Work order:
The required output is the exact run of lines below that opens at the line with "Click the Semifinals (Bo5) header" and closes at the line with "The width and height of the screenshot is (1984, 1005).".
———
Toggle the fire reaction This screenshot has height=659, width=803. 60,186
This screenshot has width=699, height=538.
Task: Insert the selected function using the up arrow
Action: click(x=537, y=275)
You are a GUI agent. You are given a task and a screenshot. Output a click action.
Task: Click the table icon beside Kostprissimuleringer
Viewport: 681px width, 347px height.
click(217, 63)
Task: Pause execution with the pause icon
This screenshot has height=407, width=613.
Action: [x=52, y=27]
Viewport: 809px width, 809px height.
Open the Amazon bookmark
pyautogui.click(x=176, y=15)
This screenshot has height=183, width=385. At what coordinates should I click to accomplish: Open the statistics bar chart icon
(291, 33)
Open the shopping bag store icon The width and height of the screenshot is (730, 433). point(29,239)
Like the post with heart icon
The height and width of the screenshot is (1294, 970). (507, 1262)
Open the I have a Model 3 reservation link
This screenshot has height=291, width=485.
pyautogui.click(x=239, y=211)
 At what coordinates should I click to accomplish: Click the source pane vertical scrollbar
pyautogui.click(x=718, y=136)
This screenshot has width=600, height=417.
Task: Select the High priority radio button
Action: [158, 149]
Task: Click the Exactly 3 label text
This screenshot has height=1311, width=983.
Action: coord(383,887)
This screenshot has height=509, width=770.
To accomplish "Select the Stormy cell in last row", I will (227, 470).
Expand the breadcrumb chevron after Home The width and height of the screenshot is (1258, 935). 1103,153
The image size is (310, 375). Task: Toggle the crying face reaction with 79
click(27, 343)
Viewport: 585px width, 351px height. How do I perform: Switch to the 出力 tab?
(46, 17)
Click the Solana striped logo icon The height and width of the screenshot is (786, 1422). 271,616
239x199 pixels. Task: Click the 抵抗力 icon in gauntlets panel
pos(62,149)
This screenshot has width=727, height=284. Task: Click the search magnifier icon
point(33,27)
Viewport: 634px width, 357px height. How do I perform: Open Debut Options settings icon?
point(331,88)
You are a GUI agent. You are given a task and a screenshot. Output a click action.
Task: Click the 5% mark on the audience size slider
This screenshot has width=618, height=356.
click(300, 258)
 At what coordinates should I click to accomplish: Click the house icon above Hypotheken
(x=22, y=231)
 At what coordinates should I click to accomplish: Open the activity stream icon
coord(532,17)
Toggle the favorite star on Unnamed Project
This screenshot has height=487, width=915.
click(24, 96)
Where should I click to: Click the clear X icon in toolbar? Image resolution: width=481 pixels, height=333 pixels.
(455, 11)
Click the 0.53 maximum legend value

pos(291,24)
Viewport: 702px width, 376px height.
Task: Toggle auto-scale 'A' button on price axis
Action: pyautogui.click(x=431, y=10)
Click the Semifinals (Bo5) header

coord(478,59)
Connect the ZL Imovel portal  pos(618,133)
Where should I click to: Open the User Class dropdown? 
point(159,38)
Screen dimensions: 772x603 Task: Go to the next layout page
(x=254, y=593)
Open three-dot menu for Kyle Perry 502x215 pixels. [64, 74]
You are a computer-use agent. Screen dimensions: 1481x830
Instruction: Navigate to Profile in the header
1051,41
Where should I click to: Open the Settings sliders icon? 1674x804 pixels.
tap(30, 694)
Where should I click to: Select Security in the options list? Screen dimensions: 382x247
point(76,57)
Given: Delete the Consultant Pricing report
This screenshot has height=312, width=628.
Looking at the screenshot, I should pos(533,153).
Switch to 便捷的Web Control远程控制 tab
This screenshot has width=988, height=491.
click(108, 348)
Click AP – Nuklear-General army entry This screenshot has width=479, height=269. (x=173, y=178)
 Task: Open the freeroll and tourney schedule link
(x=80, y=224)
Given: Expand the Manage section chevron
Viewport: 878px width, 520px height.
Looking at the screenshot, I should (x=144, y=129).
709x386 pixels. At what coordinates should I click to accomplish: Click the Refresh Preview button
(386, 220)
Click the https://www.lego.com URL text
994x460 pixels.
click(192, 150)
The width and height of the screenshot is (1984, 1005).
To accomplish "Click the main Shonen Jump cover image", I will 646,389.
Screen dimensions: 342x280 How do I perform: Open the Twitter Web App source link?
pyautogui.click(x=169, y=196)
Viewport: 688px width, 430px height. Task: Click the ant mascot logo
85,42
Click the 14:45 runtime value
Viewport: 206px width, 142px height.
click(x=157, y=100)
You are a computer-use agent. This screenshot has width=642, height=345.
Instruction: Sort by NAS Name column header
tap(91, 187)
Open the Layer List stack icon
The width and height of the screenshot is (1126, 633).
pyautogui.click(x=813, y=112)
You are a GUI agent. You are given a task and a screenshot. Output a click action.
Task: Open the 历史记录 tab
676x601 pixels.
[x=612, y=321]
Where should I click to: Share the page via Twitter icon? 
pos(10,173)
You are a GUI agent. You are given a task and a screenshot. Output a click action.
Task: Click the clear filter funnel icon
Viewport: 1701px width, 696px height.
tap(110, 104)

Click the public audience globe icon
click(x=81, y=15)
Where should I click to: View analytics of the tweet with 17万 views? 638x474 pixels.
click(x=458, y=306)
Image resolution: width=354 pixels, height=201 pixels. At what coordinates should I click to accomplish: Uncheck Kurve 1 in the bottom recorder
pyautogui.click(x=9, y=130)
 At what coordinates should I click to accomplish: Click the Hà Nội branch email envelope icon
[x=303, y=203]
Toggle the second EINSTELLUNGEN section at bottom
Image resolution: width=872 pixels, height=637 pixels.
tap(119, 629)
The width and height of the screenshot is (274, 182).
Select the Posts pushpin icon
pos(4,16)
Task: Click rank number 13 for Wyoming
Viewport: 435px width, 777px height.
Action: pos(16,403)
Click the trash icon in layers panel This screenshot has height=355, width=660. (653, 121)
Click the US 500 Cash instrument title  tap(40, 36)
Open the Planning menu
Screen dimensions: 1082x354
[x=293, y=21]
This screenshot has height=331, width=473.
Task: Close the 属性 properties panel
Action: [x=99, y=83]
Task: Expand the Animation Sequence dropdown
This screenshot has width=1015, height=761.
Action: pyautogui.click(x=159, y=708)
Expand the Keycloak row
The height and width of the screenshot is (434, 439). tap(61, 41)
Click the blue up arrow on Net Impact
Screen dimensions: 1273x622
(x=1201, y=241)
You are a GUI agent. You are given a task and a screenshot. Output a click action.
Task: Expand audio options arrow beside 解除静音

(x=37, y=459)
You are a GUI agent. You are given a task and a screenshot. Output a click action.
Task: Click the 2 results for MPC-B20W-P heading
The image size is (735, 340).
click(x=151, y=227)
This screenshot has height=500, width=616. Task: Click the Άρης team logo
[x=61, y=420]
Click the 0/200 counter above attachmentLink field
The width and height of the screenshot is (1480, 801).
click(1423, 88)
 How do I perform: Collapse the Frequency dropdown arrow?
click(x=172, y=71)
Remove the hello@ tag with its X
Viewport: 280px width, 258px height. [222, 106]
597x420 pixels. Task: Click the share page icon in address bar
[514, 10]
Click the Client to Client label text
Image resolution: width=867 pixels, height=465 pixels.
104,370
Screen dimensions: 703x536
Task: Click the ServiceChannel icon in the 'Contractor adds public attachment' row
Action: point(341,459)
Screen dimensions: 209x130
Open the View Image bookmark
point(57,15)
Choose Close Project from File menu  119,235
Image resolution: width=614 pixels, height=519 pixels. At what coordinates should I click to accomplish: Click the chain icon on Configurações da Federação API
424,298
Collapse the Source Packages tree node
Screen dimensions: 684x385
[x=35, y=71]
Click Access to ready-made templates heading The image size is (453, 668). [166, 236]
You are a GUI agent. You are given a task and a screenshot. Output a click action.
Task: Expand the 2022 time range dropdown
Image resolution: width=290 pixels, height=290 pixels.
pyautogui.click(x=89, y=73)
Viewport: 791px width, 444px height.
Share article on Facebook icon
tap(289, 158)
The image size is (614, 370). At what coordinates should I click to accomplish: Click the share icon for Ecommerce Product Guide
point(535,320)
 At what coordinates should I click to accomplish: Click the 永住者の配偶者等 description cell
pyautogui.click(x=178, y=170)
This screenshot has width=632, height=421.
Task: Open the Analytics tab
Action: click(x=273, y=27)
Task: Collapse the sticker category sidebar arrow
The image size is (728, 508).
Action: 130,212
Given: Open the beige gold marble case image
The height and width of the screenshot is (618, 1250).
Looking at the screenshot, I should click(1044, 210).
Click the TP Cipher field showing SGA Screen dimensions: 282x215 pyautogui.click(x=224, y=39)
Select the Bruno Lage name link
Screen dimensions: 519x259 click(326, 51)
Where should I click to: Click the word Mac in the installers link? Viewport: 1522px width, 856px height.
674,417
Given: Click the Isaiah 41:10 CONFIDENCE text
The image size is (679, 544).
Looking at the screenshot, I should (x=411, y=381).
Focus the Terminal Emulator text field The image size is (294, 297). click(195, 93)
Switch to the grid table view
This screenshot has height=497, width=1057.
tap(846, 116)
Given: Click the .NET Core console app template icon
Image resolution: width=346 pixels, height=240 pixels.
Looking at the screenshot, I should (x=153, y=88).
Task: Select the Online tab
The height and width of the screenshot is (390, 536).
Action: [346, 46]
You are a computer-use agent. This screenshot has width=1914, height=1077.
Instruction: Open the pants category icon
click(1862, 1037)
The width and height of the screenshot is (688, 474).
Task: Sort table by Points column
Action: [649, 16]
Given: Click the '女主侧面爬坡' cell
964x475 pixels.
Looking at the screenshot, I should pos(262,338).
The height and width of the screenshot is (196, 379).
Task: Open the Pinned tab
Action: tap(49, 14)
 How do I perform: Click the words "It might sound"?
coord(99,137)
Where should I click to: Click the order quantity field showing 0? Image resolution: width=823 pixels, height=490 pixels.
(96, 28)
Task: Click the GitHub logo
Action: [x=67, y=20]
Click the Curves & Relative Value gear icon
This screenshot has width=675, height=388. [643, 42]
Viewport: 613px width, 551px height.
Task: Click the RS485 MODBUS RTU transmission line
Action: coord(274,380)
———
Expected answer:
Click the Semifinals (Bo5) header

coord(478,59)
Connect the ZL Imovel portal  pos(618,133)
Where should I click to: Open the User Class dropdown? 
point(159,38)
Screen dimensions: 772x603 Task: Go to the next layout page
(x=254, y=593)
Open three-dot menu for Kyle Perry 502x215 pixels. [64, 74]
You are a computer-use agent. Screen dimensions: 1481x830
Instruction: Navigate to Profile in the header
1051,41
Where should I click to: Open the Settings sliders icon? 1674x804 pixels.
tap(30, 694)
Where should I click to: Select Security in the options list? Screen dimensions: 382x247
point(76,57)
Given: Delete the Consultant Pricing report
This screenshot has height=312, width=628.
Looking at the screenshot, I should pos(533,153).
Switch to 便捷的Web Control远程控制 tab
This screenshot has width=988, height=491.
click(108, 348)
Click AP – Nuklear-General army entry This screenshot has width=479, height=269. (x=173, y=178)
 Task: Open the freeroll and tourney schedule link
(x=80, y=224)
Given: Expand the Manage section chevron
Viewport: 878px width, 520px height.
Looking at the screenshot, I should (x=144, y=129).
709x386 pixels. At what coordinates should I click to accomplish: Click the Refresh Preview button
(386, 220)
Click the https://www.lego.com URL text
994x460 pixels.
click(192, 150)
The width and height of the screenshot is (1984, 1005).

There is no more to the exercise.